- **Task item**
Retype the records exactly.

- **Supplied data**
----
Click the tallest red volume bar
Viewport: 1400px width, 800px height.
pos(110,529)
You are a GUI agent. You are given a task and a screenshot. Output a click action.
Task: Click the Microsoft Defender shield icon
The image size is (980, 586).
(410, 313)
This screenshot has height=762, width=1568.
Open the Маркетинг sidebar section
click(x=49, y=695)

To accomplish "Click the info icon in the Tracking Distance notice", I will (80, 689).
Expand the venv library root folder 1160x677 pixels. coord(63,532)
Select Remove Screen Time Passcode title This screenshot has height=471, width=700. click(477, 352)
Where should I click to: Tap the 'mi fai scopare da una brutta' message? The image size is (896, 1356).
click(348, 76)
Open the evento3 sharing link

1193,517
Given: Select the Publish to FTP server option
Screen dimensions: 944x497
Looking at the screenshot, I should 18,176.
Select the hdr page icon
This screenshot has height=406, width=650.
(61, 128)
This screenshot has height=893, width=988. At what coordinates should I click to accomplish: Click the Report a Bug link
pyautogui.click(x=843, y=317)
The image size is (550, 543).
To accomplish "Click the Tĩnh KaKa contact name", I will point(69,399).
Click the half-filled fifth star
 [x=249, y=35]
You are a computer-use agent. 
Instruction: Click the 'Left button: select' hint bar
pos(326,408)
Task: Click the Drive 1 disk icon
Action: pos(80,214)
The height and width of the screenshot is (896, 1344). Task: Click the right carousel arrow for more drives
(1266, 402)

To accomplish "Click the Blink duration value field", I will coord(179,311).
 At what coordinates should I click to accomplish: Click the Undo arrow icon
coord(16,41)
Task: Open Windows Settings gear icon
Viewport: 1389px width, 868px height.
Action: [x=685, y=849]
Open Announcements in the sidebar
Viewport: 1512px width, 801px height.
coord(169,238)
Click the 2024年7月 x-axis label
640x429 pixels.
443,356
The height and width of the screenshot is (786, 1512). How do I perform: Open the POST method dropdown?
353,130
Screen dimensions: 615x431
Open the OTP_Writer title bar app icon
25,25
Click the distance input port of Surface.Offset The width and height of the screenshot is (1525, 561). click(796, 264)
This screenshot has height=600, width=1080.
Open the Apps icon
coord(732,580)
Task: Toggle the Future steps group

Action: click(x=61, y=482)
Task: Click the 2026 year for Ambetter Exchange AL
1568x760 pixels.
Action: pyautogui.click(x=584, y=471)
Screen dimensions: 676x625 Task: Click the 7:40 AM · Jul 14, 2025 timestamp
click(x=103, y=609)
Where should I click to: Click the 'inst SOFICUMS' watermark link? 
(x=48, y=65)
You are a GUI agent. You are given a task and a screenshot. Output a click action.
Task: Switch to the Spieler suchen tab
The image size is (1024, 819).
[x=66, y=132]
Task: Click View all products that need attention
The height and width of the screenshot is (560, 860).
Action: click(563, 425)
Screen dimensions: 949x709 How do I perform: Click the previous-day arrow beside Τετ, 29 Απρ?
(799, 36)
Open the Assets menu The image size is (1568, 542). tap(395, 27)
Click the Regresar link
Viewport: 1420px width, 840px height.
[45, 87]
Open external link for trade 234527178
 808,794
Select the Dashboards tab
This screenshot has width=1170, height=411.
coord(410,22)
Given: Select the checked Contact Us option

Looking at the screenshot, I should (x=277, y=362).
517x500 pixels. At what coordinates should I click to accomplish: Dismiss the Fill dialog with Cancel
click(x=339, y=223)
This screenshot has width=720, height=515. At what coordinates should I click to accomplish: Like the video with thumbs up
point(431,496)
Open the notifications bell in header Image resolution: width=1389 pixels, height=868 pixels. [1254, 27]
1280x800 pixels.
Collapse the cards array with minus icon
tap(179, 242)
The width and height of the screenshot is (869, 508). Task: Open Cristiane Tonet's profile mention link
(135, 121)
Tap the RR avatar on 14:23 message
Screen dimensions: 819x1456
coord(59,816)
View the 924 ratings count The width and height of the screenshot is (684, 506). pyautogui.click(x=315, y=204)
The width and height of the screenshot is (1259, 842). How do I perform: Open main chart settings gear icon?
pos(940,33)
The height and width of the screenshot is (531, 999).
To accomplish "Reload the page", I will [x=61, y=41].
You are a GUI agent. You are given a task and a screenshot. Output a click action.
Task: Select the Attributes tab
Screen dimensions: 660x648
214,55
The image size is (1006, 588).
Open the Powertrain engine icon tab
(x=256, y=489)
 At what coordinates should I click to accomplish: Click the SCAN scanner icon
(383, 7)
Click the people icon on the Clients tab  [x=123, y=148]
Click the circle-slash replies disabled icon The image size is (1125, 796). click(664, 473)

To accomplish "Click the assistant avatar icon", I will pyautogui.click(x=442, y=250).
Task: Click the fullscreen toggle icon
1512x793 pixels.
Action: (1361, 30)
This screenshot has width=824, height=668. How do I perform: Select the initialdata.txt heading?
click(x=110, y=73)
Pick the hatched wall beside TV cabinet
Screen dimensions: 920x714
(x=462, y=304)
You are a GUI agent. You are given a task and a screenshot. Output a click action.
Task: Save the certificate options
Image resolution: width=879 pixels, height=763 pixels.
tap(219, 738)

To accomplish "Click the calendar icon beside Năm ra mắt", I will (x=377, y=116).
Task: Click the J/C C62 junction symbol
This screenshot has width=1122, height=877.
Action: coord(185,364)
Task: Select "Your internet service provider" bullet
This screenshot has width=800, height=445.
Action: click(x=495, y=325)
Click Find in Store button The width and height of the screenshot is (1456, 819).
----
- **Exercise solution**
Click the tallest red volume bar
Viewport: 1400px width, 800px height.
pos(110,529)
You are a GUI agent. You are given a task and a screenshot. Output a click action.
Task: Click the Microsoft Defender shield icon
The image size is (980, 586).
(410, 313)
This screenshot has height=762, width=1568.
Open the Маркетинг sidebar section
click(x=49, y=695)

To accomplish "Click the info icon in the Tracking Distance notice", I will (80, 689).
Expand the venv library root folder 1160x677 pixels. coord(63,532)
Select Remove Screen Time Passcode title This screenshot has height=471, width=700. click(477, 352)
Where should I click to: Tap the 'mi fai scopare da una brutta' message? The image size is (896, 1356).
click(348, 76)
Open the evento3 sharing link

1193,517
Given: Select the Publish to FTP server option
Screen dimensions: 944x497
Looking at the screenshot, I should 18,176.
Select the hdr page icon
This screenshot has height=406, width=650.
(61, 128)
This screenshot has height=893, width=988. At what coordinates should I click to accomplish: Click the Report a Bug link
pyautogui.click(x=843, y=317)
The image size is (550, 543).
To accomplish "Click the Tĩnh KaKa contact name", I will point(69,399).
Click the half-filled fifth star
 [x=249, y=35]
You are a computer-use agent. 
Instruction: Click the 'Left button: select' hint bar
pos(326,408)
Task: Click the Drive 1 disk icon
Action: pos(80,214)
The height and width of the screenshot is (896, 1344). Task: Click the right carousel arrow for more drives
(1266, 402)

To accomplish "Click the Blink duration value field", I will coord(179,311).
 At what coordinates should I click to accomplish: Click the Undo arrow icon
coord(16,41)
Task: Open Windows Settings gear icon
Viewport: 1389px width, 868px height.
Action: [x=685, y=849]
Open Announcements in the sidebar
Viewport: 1512px width, 801px height.
coord(169,238)
Click the 2024年7月 x-axis label
640x429 pixels.
443,356
The height and width of the screenshot is (786, 1512). How do I perform: Open the POST method dropdown?
353,130
Screen dimensions: 615x431
Open the OTP_Writer title bar app icon
25,25
Click the distance input port of Surface.Offset The width and height of the screenshot is (1525, 561). click(796, 264)
This screenshot has height=600, width=1080.
Open the Apps icon
coord(732,580)
Task: Toggle the Future steps group

Action: click(x=61, y=482)
Task: Click the 2026 year for Ambetter Exchange AL
1568x760 pixels.
Action: pyautogui.click(x=584, y=471)
Screen dimensions: 676x625 Task: Click the 7:40 AM · Jul 14, 2025 timestamp
click(x=103, y=609)
Where should I click to: Click the 'inst SOFICUMS' watermark link? 
(x=48, y=65)
You are a GUI agent. You are given a task and a screenshot. Output a click action.
Task: Switch to the Spieler suchen tab
The image size is (1024, 819).
[x=66, y=132]
Task: Click View all products that need attention
The height and width of the screenshot is (560, 860).
Action: click(563, 425)
Screen dimensions: 949x709 How do I perform: Click the previous-day arrow beside Τετ, 29 Απρ?
(799, 36)
Open the Assets menu The image size is (1568, 542). tap(395, 27)
Click the Regresar link
Viewport: 1420px width, 840px height.
[45, 87]
Open external link for trade 234527178
 808,794
Select the Dashboards tab
This screenshot has width=1170, height=411.
coord(410,22)
Given: Select the checked Contact Us option

Looking at the screenshot, I should (x=277, y=362).
517x500 pixels. At what coordinates should I click to accomplish: Dismiss the Fill dialog with Cancel
click(x=339, y=223)
This screenshot has width=720, height=515. At what coordinates should I click to accomplish: Like the video with thumbs up
point(431,496)
Open the notifications bell in header Image resolution: width=1389 pixels, height=868 pixels. [1254, 27]
1280x800 pixels.
Collapse the cards array with minus icon
tap(179, 242)
The width and height of the screenshot is (869, 508). Task: Open Cristiane Tonet's profile mention link
(135, 121)
Tap the RR avatar on 14:23 message
Screen dimensions: 819x1456
coord(59,816)
View the 924 ratings count The width and height of the screenshot is (684, 506). pyautogui.click(x=315, y=204)
The width and height of the screenshot is (1259, 842). How do I perform: Open main chart settings gear icon?
pos(940,33)
The height and width of the screenshot is (531, 999).
To accomplish "Reload the page", I will [x=61, y=41].
You are a GUI agent. You are given a task and a screenshot. Output a click action.
Task: Select the Attributes tab
Screen dimensions: 660x648
214,55
The image size is (1006, 588).
Open the Powertrain engine icon tab
(x=256, y=489)
 At what coordinates should I click to accomplish: Click the SCAN scanner icon
(383, 7)
Click the people icon on the Clients tab  [x=123, y=148]
Click the circle-slash replies disabled icon The image size is (1125, 796). click(664, 473)

To accomplish "Click the assistant avatar icon", I will pyautogui.click(x=442, y=250).
Task: Click the fullscreen toggle icon
1512x793 pixels.
Action: (1361, 30)
This screenshot has width=824, height=668. How do I perform: Select the initialdata.txt heading?
click(x=110, y=73)
Pick the hatched wall beside TV cabinet
Screen dimensions: 920x714
(x=462, y=304)
You are a GUI agent. You are given a task and a screenshot. Output a click action.
Task: Save the certificate options
Image resolution: width=879 pixels, height=763 pixels.
tap(219, 738)

To accomplish "Click the calendar icon beside Năm ra mắt", I will (x=377, y=116).
Task: Click the J/C C62 junction symbol
This screenshot has width=1122, height=877.
Action: coord(185,364)
Task: Select "Your internet service provider" bullet
This screenshot has width=800, height=445.
Action: click(x=495, y=325)
Click Find in Store button The width and height of the screenshot is (1456, 819).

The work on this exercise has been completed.